Please return all lines from the records below that include the string "logo".

++++ DATA SHOWN

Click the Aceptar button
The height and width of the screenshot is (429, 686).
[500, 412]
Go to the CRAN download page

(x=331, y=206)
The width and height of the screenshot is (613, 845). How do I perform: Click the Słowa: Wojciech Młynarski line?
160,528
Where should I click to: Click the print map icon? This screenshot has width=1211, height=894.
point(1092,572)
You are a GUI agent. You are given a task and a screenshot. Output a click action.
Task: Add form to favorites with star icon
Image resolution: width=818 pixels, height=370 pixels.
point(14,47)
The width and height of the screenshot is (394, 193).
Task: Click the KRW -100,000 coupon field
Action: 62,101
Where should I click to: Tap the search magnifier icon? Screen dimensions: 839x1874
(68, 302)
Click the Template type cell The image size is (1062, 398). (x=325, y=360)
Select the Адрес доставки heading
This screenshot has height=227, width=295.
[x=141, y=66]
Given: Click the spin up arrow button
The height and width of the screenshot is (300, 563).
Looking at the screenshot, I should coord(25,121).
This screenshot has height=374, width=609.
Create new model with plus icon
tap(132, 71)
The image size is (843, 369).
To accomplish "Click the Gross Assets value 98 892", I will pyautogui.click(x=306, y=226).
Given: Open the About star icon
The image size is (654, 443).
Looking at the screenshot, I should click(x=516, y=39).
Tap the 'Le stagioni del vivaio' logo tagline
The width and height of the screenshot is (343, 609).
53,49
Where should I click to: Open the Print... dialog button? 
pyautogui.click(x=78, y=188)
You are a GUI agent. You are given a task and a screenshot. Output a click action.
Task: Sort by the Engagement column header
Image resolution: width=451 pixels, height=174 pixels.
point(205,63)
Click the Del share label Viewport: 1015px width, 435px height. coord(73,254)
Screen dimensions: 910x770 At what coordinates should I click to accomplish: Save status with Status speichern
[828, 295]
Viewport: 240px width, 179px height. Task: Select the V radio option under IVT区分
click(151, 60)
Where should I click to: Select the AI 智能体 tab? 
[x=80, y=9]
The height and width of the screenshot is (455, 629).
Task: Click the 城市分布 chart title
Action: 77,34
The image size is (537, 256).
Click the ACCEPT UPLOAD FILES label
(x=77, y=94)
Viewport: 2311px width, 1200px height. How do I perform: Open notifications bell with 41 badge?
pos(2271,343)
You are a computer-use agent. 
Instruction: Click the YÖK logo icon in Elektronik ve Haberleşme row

++++++++

COMPLETED TASK -
Tap the 'Le stagioni del vivaio' logo tagline
Instruction: Click the YÖK logo icon in Elektronik ve Haberleşme row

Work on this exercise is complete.